Pennsylvania Rep. Amen Brown gets to stay on the primary ballot
State Rep. Amen Brown, of West Philly, will stay on the upcoming primary ballot to compete for Pennsylvania's newly created 10th Legislative District.
Driving the news: Brown was sued earlier this month by three voters for not meeting residency requirements and failing to disclose financial information.
- The Pennsylvania Commonwealth Court ultimately ruled this week that Brown could remain on the ballot, arguing that the violations didn't appear to be intentional.
Context: Brown currently represents the 190th District, but is trying to switch to the 10th, which transferred from western Pennsylvania during the redistricting process.
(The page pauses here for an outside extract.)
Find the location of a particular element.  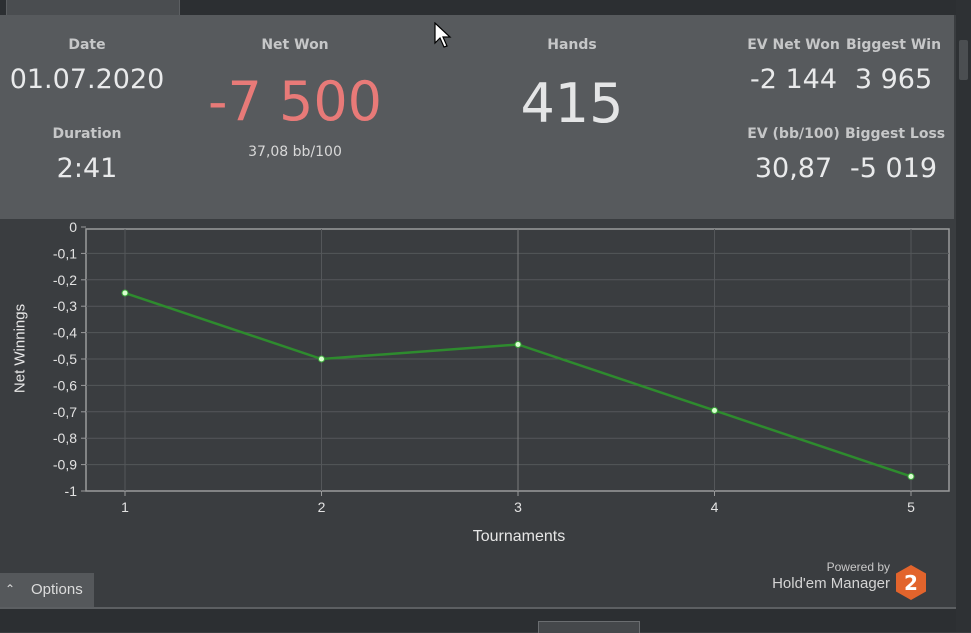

- He's a Democrat who's known for being hard on crime, like pushing for mandatory minimum sentences. It's led to friction among others in his party, including Philadelphia District Attorney Larry Krasner.
- Brown has a history of legal issues, including accusations last year that he was involved in deed fraud.
State of play: Brown faces two challengers in the May 17 primary:
- Sajda Blackwell, a radio personality and a relative of former Councilmember Jannie Blackwell.
- Cassandra Green, who's already secured endorsements from the Pennsylvania Working Families Party and Councilmembers Helen Gym and Jamie Gauthier.
What they're saying: The state court found that Brown's violations were "consistent with the Candidate's general irresponsibility and poor handling of his affairs."
- The court added that Brown "merely committed a mistake resulting from the lackadaisical attitude he routinely displays toward serious matters."
Brown did not return Axios' request for comment.